Our solution was to first use a regex replacement to put a zero-width space (​) after every 15 (say) characters that aren't whitespace or one of the special characters where we'd prefer breaks. We then do another replacement to put a zero-width space after those special characters.
Zero-width spaces are nice, because they aren't ever visible on screen; shy hyphens were confusing when they showed, because the data has significant hyphens. Zero-width spaces also aren't included when you copy text out of the browser.
The special break characters we're currently using are period, forward slash, backslash, comma, underscore, @, |, and hyphen. You wouldn't think you'd need do anything to encourage breaking after hyphens, but Firefox (3.6 and 4 at least) doesn't break by itself at hyphens surrounded by numbers (like phone numbers).
We also wanted to control the number of characters between artificial breaks, based on the layout space available. That meant that the regex to match long non-breaking runs needed to be dynamic. This gets called a lot, and we didn't want to be creating the same identical regexes over and over for performance reasons, so we used a simple regex cache, keyed by the regex expression and its flags.
Here's the code; you'd probably namespace the functions in a utility package:
makeWrappable = function(str, position)
{
if (!str)
return '';
position = position || 15; // default to breaking after 15 chars
// matches every requested number of chars that's not whitespace or one of the special chars defined below
var longRunsRegex = cachedRegex('([^\\s\\.\/\\,_@\\|-]{' + position + '})(?=[^\\s\\.\/\\,_@\\|-])', 'g');
return str
.replace(longRunsRegex, '$1​') // put a zero-width space every requested number of chars that's not whitespace or a special char
.replace(makeWrappable.SPECIAL_CHARS_REGEX, '$1​'); // and one after special chars we want to allow breaking after
};
makeWrappable.SPECIAL_CHARS_REGEX = /([\.\/\\,_@\|-])/g; // period, forward slash, backslash, comma, underscore, @, |, hyphen
cachedRegex = function(reString, reFlags)
{
var key = reString + (reFlags ? ':::' + reFlags : '');
if (!cachedRegex.cache[key])
cachedRegex.cache[key] = new RegExp(reString, reFlags);
return cachedRegex.cache[key];
};
cachedRegex.cache = {};
Test like this:
makeWrappable('12345678901234567890 12345678901234567890 1234567890/1234567890')
Update 2: It appears that zero-width spaces in fact are included in copied text in at least some circumstances, you just can't see them. Obviously, encouraging people to copy text with hidden characters in it is an invitation to have data like that entered into other programs or systems, even your own, where it may cause problems. For instance, if it ends up in a database, searches against it may fail, and search strings like this are likely to fail too.
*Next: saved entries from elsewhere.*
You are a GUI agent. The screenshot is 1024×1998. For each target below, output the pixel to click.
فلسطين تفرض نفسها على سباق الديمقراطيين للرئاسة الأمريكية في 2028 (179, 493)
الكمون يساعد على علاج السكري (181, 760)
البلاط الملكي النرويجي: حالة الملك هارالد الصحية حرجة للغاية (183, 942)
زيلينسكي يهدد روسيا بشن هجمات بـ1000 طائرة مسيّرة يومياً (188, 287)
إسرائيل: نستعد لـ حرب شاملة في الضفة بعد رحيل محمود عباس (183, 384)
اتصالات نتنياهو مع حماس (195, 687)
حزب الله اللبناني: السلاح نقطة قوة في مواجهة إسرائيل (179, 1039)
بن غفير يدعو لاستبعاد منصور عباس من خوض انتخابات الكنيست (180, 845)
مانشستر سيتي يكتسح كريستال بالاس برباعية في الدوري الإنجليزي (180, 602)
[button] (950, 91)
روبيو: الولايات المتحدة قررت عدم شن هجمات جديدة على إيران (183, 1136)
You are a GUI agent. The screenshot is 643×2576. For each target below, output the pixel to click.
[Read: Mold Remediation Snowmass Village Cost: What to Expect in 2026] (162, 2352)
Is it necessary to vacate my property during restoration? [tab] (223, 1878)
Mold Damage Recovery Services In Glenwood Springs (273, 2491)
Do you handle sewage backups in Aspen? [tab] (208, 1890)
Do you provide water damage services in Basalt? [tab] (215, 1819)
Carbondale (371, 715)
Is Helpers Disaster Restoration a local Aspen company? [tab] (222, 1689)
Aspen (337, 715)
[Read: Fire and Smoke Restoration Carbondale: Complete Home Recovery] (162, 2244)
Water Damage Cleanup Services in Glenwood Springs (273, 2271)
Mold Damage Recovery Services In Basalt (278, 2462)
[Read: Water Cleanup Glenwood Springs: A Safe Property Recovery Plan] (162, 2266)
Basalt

Using arrow keys to move through data like this requires (rightly) an extra keypress to move across the character you can't see, somewhat bizarre for users if they notice.
In a closed system, you can filter that character out on input to protect yourself, but that doesn't help other programs and systems.
All told, this technique works well, but I'm not certain what the best choice of break-causing character would be.
Update 3: Having this character end up in data is no longer a theoretical possibility, it's an observed problem. Users submit data copied off the screen, it gets saved in the db, searches break, things sort weirdly etc..
We did two things:
- Wrote a utility to remove them from all columns of all tables in all datasources for this app.
- Added filtering to remove it to our standard string input processor, so it's gone by the time any code sees it.
This works well, as does the technique itself, but it's a cautionary tale.
Update 4: We're using this in a context where the data fed to this may be HTML escaped. Under the right circumstances, it can insert zero-width spaces in the middle of HTML entities, with funky results.
Fix was to add ampersand to the list of characters we don't break on, like this:
var longRunsRegex = cachedRegex('([^&\\s\\.\/\\,_@\\|-]{' + position + '})(?=[^&\\s\\.\/\\,_@\\|-])', 'g');